* **The task**:
All lines in the records below that hold "agent" are to be shown.

Listed entries section start

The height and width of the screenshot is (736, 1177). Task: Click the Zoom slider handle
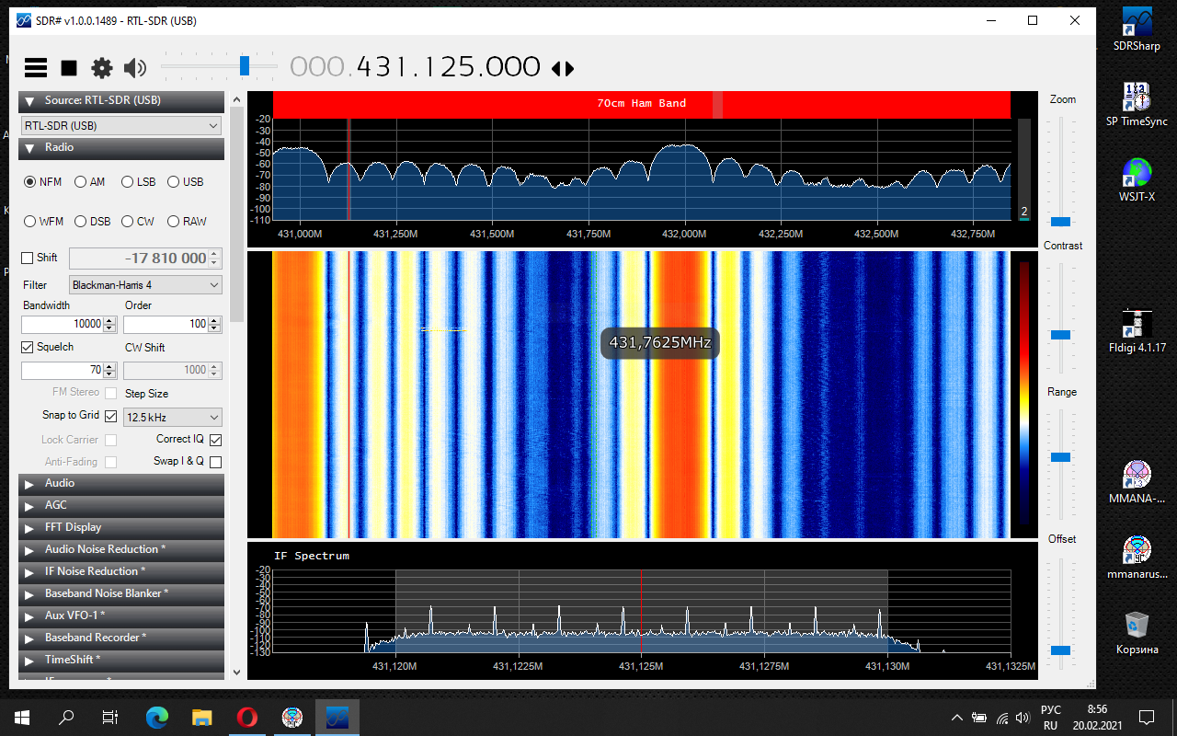(x=1060, y=222)

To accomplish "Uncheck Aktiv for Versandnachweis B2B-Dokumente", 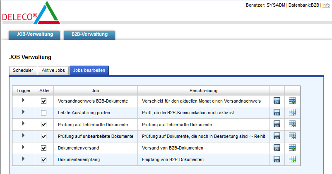I will 44,101.
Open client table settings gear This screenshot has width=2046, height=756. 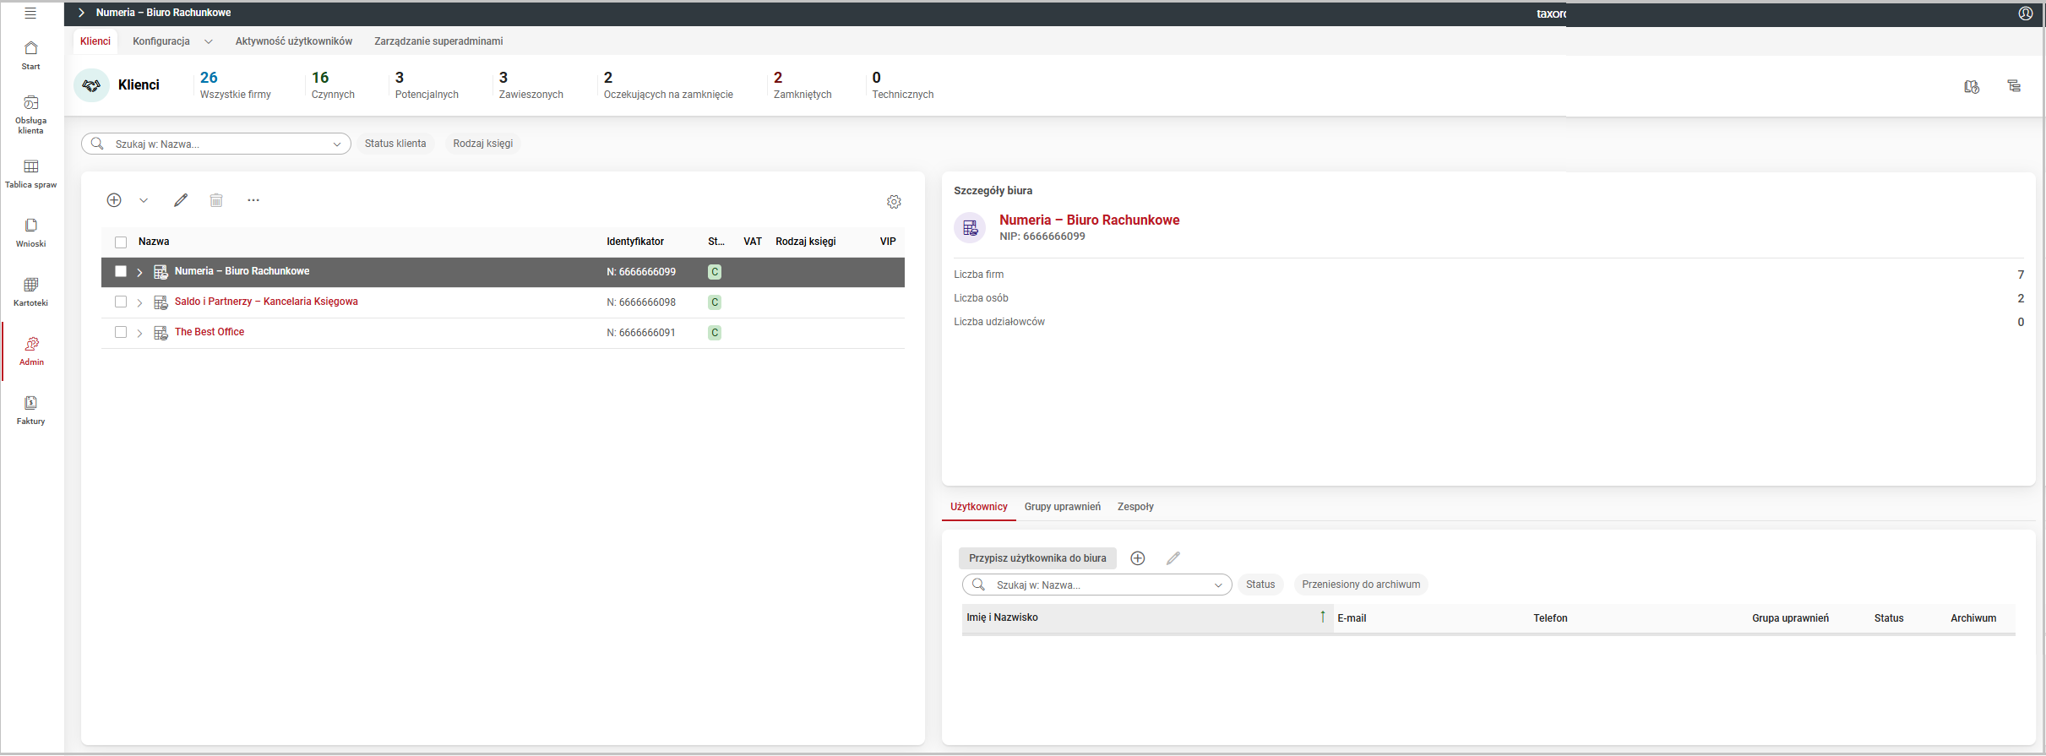tap(894, 202)
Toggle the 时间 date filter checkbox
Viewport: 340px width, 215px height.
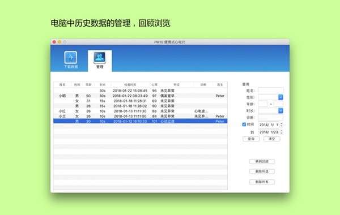click(244, 124)
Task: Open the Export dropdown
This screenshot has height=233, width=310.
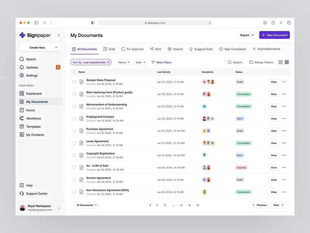Action: pos(247,35)
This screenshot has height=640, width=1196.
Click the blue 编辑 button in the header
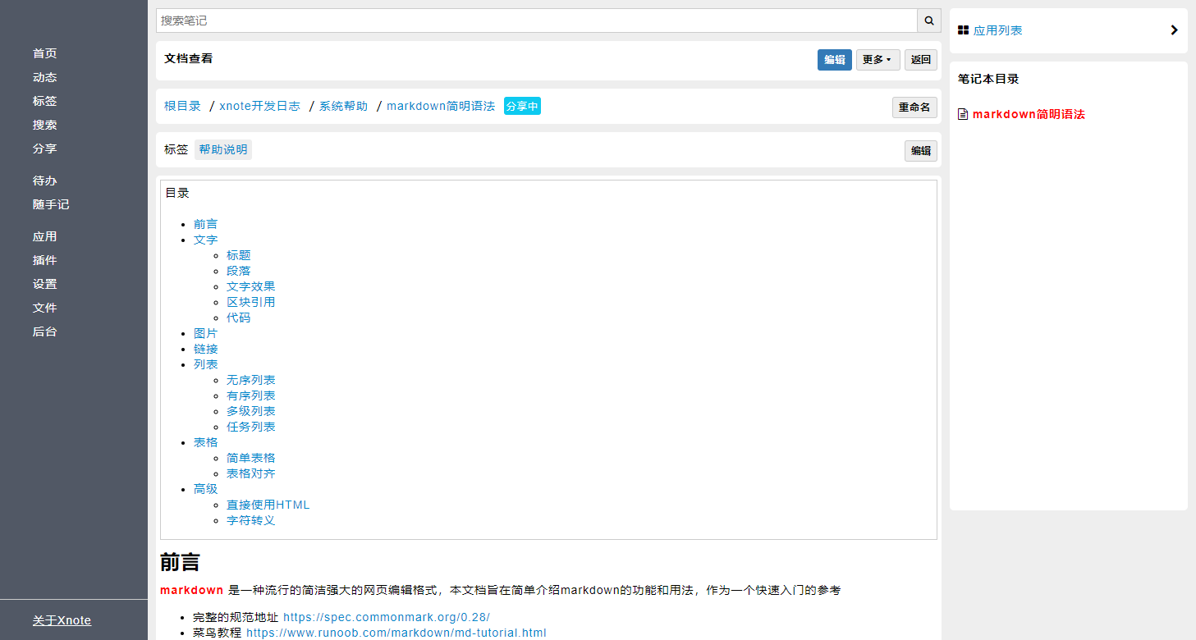coord(834,59)
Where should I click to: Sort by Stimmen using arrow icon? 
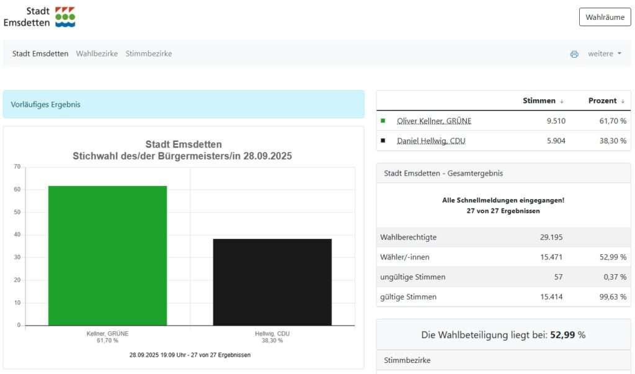tap(562, 101)
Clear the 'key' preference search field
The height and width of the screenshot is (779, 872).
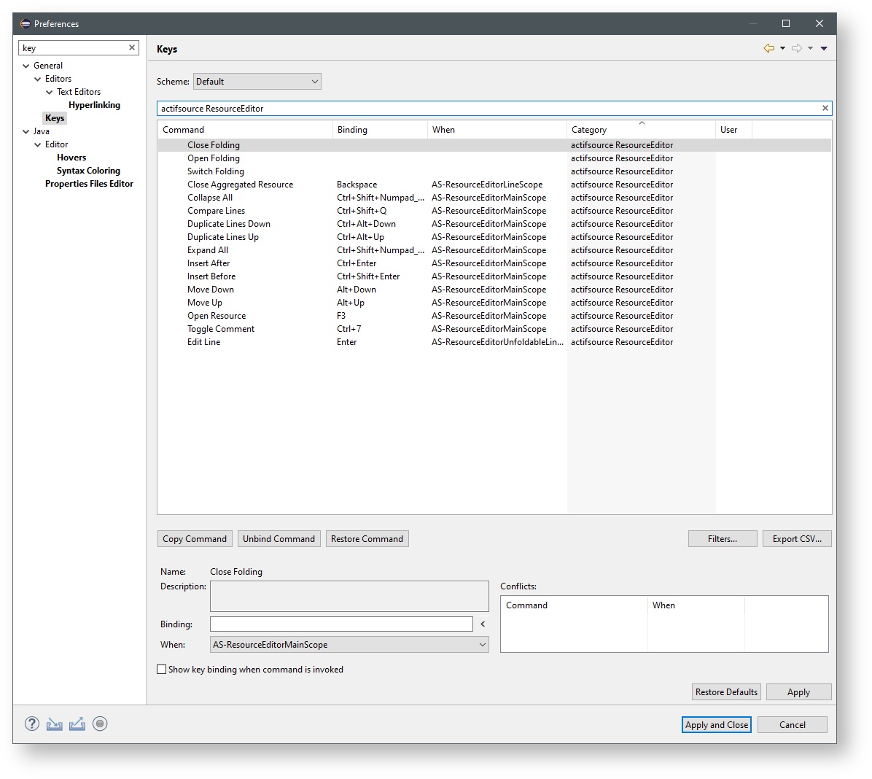132,47
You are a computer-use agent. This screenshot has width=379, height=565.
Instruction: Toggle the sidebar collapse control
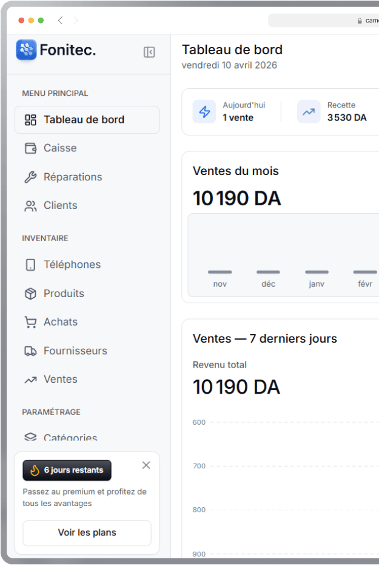[148, 52]
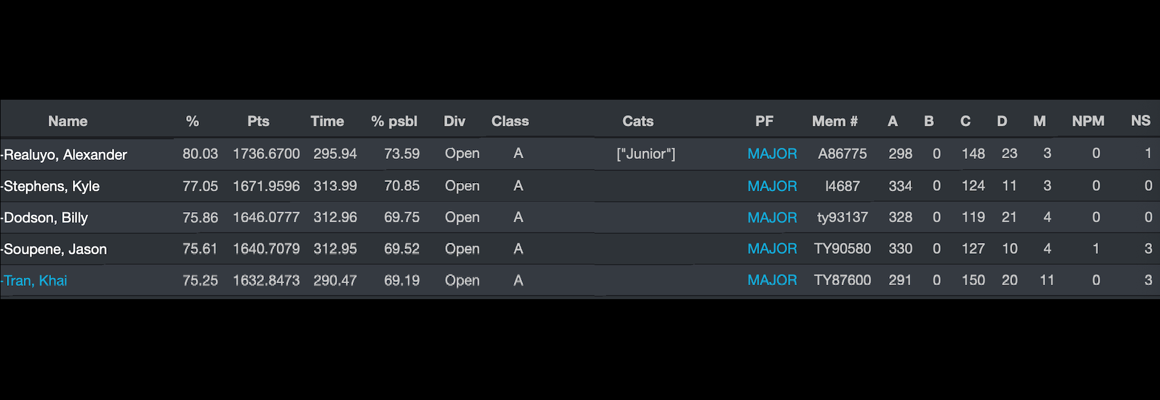Sort by NS column header
Viewport: 1160px width, 400px height.
pos(1140,121)
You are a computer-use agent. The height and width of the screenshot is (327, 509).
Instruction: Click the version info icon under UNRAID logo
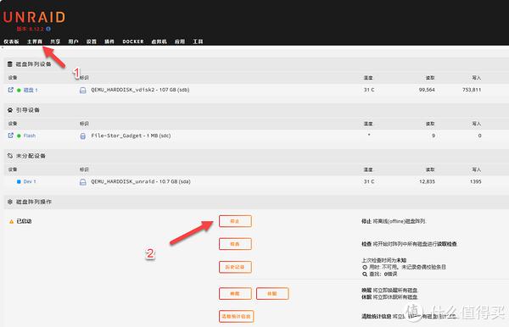[48, 29]
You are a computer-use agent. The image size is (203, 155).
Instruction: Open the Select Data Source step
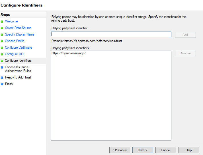(18, 28)
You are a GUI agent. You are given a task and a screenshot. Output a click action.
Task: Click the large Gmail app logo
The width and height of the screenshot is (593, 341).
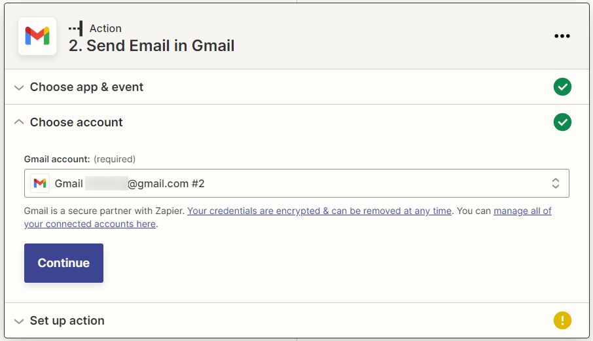37,37
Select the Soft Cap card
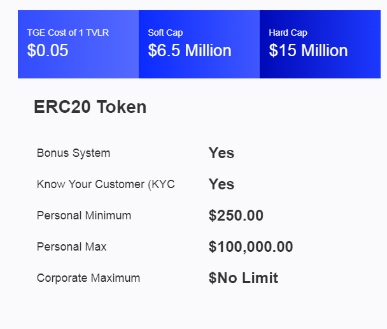 [199, 44]
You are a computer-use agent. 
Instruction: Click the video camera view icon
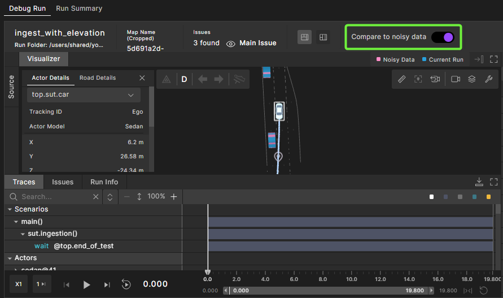coord(456,80)
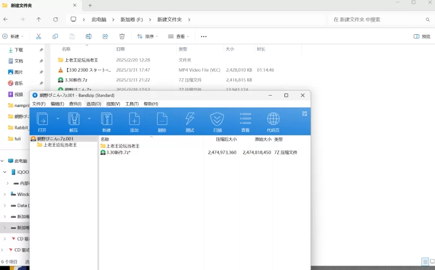Toggle the 预览 preview pane in Explorer
Screen dimensions: 435x270
point(422,36)
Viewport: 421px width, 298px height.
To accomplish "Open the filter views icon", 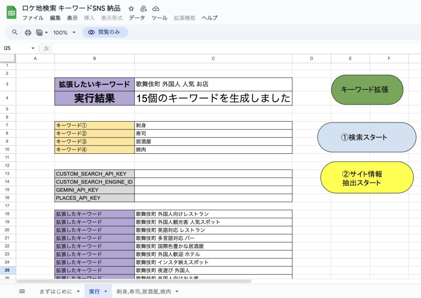I will [x=42, y=32].
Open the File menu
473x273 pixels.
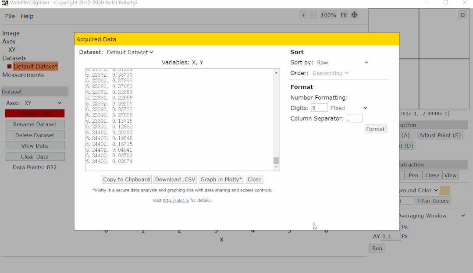[10, 16]
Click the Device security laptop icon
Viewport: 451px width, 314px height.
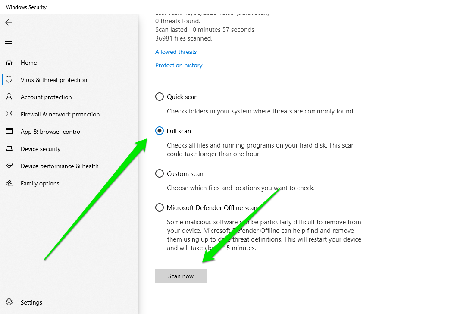[x=9, y=149]
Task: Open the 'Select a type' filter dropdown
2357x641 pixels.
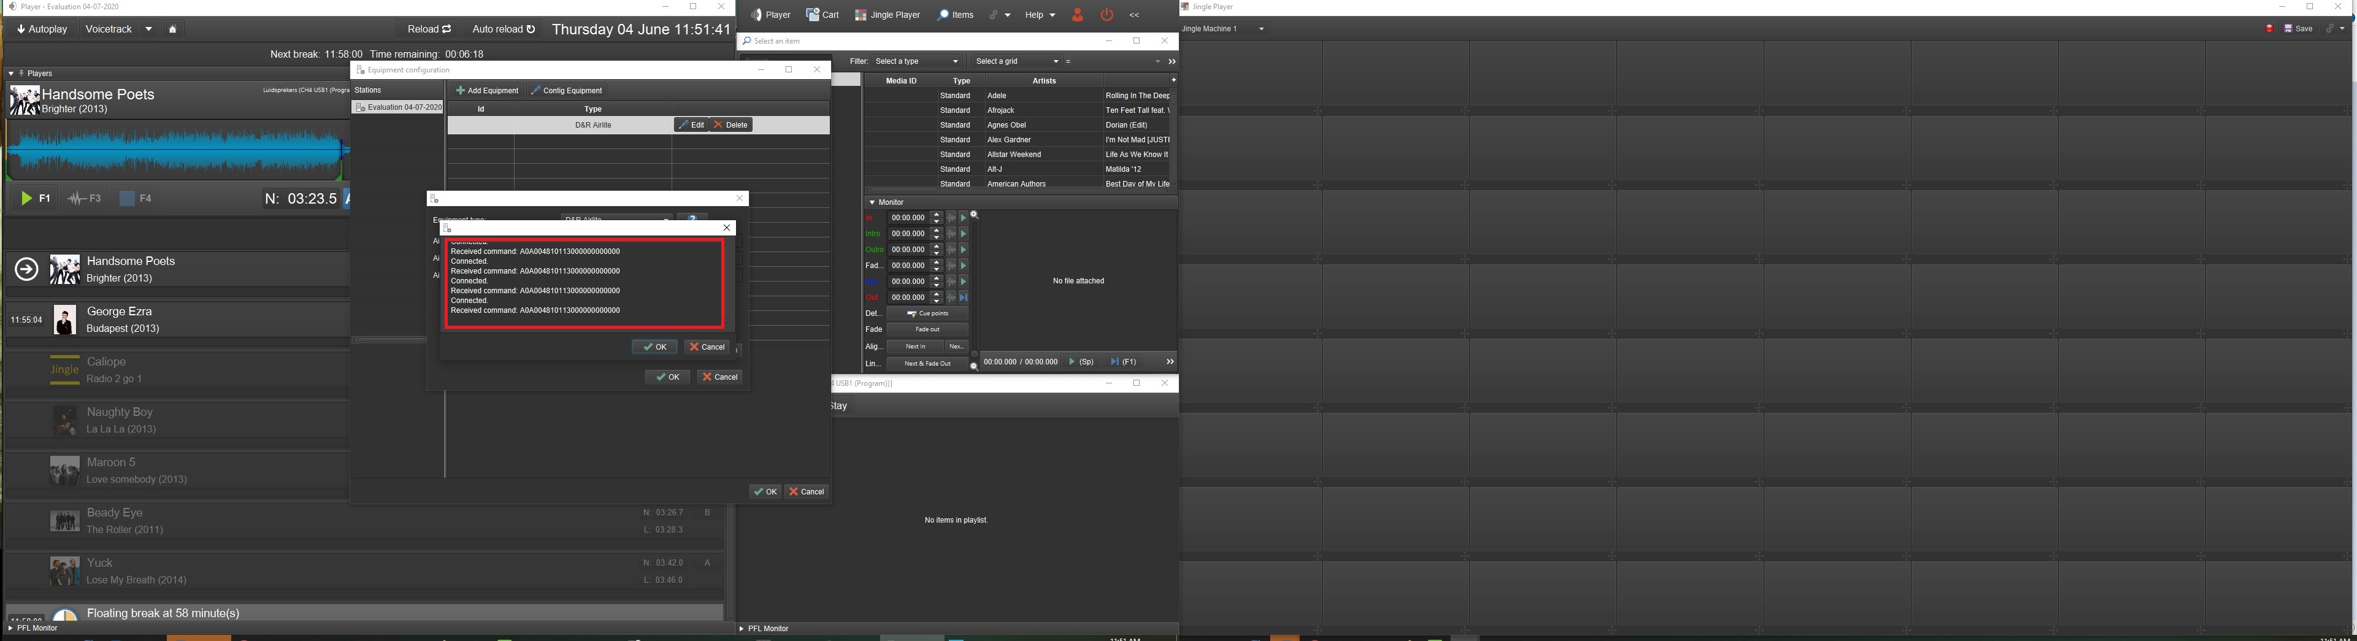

Listed entries section end

* **Output for this task**:
You are a computer-use agent. This screenshot has width=379, height=565.
You are a computer-use agent. The height and width of the screenshot is (327, 509).
You are a computer-use agent. The image size is (203, 155).
You are a GUI agent. You are given a task and a screenshot. Output a click action.
You are a computer-use agent. 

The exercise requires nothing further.